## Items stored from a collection
======
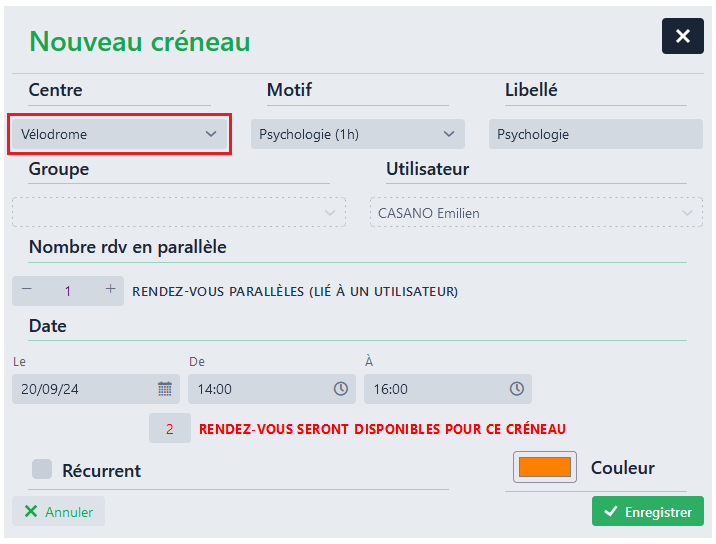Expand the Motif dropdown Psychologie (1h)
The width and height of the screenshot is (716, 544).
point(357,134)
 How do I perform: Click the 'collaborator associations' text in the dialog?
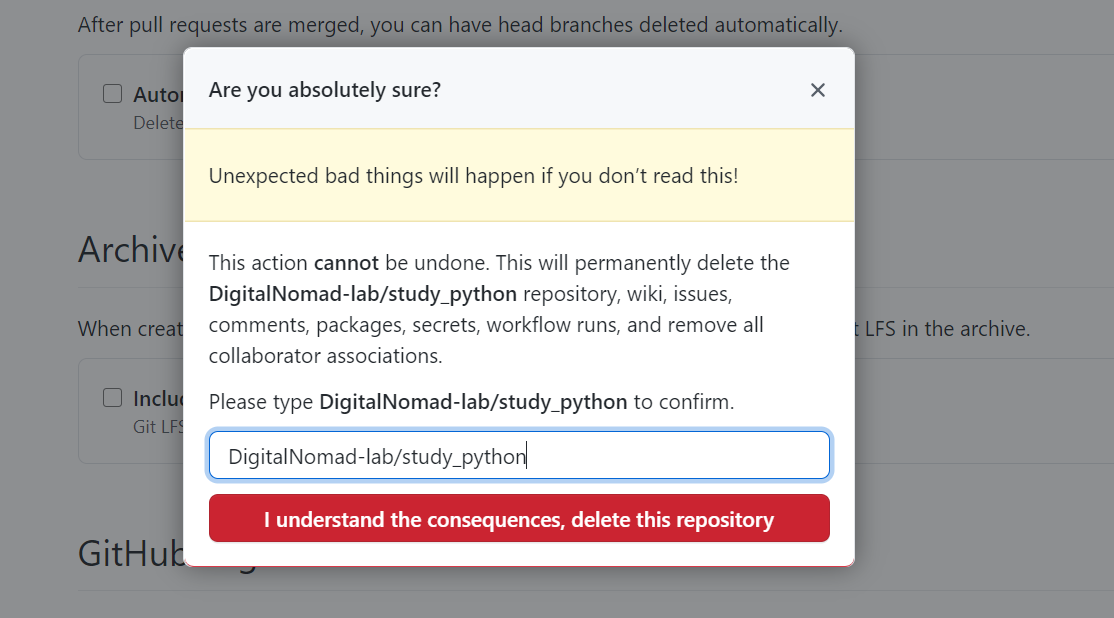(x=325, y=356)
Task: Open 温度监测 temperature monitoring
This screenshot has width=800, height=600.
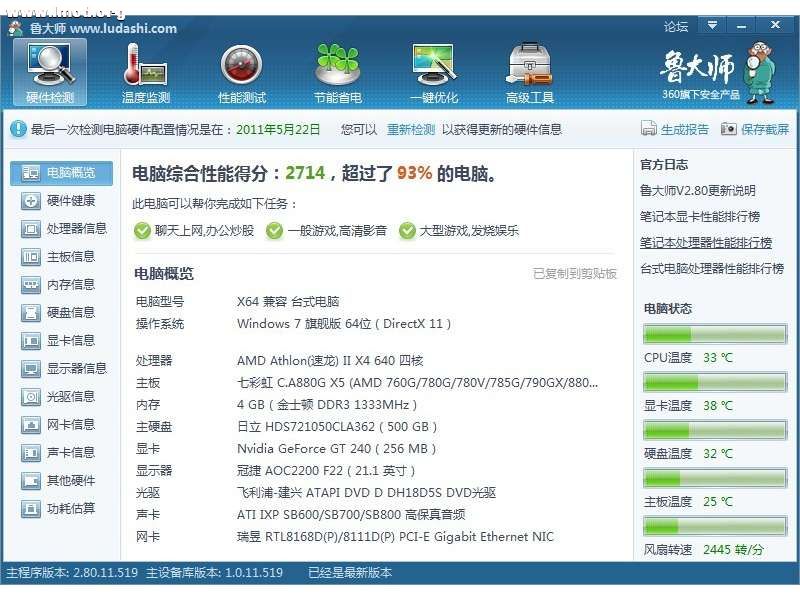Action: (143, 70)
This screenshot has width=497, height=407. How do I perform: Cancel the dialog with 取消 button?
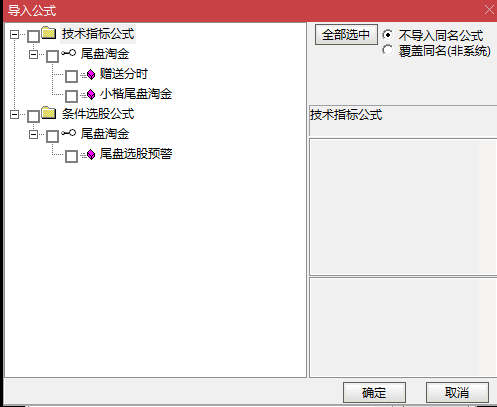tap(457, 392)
======
Copy out all the rows above word for word, leaving the pictures out.

Expand the Motif dropdown Psychologie (1h)
The width and height of the screenshot is (716, 544).
point(357,134)
 How do I perform: Click the 'collaborator associations' text in the dialog?
(x=325, y=356)
Task: Open 温度监测 temperature monitoring
This screenshot has width=800, height=600.
Action: (143, 70)
This screenshot has width=497, height=407. How do I perform: Cancel the dialog with 取消 button?
tap(457, 392)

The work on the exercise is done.